A similar approach would be to use a disc rather than a drum for the pattern. This may allow for mounting the encoder on the motor shaft externally or on the end face of the rotor. More needless complexity IMO.

With the 6 sensor approach and the right FETs, you could essentially turn a brushless motor into the equivalent of a brushed motor by using the sensors and FETs for commutation. This is like the eCycle silicon commutated motor. http://www.ecycle.com/motorgenerator.html With this setup, the commutation is done separately from the PWM and you just use a (cheap) brushed motor controller. Of course it would make sense to just gate the high side FETs with the PWM signal to avoid the losses in a separate controller. In this kind of a setup, I think you'd want to add some kind of logic latch that would prevent shoot through if a sensor screwed up. Yep, hence the part where I suggested driving a 6 channel H-bridge fet driver with built-in no-passthrough protection.
kfong said:
Luke,

Cool idea, optos should have no problem in this application. There are already opto sensors that have transmitter and receiver pairs so it will reflect on the surface easily. If you know what the hall effect outputs are, it might be just an easy substitution. This optocoupler uses plain paper as the contrast media. Would be easy to create a pattern on the motor and secure it with clear tape or paint. You would need to know if the motor algorithm uses edge or pulse width detection. Keep the sensor on the underside or on top so it gets less sunlight, so as long as there is good contrast it should work out fine. It already has a daylight filter.
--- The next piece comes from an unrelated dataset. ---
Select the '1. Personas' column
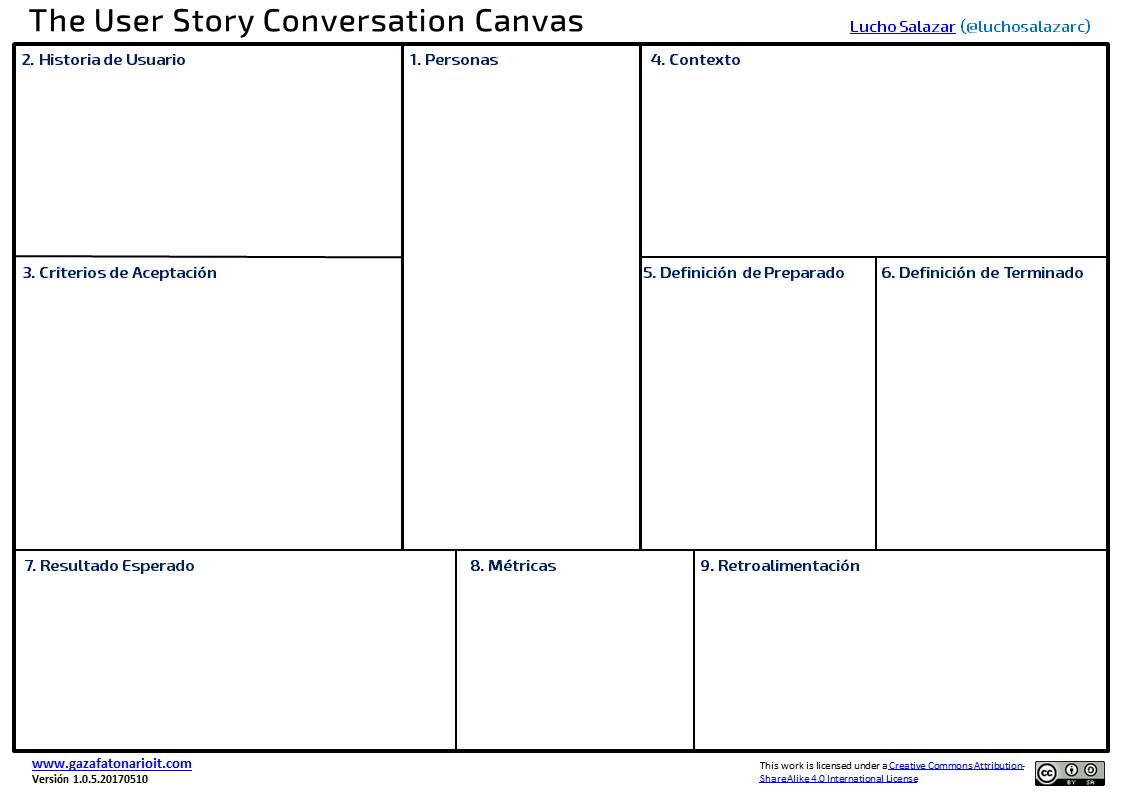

http://search.digikey.com/scripts/DkSearch/dksus.dll?Detail&name=475-1239-2-ND

With the large motors it would be easy to create a circuit board with a strip of these. Let me know if you plan to pursue this. I can help by making a simple 2 layer circuit board with my milling machine. Just attach it length wise to your motor and print out a pattern.

Kin
Bump.

Has anyone pursued this optical sensor-controller to get a working model yet?

Or, does someone have an ETA when this might happen for RC motors?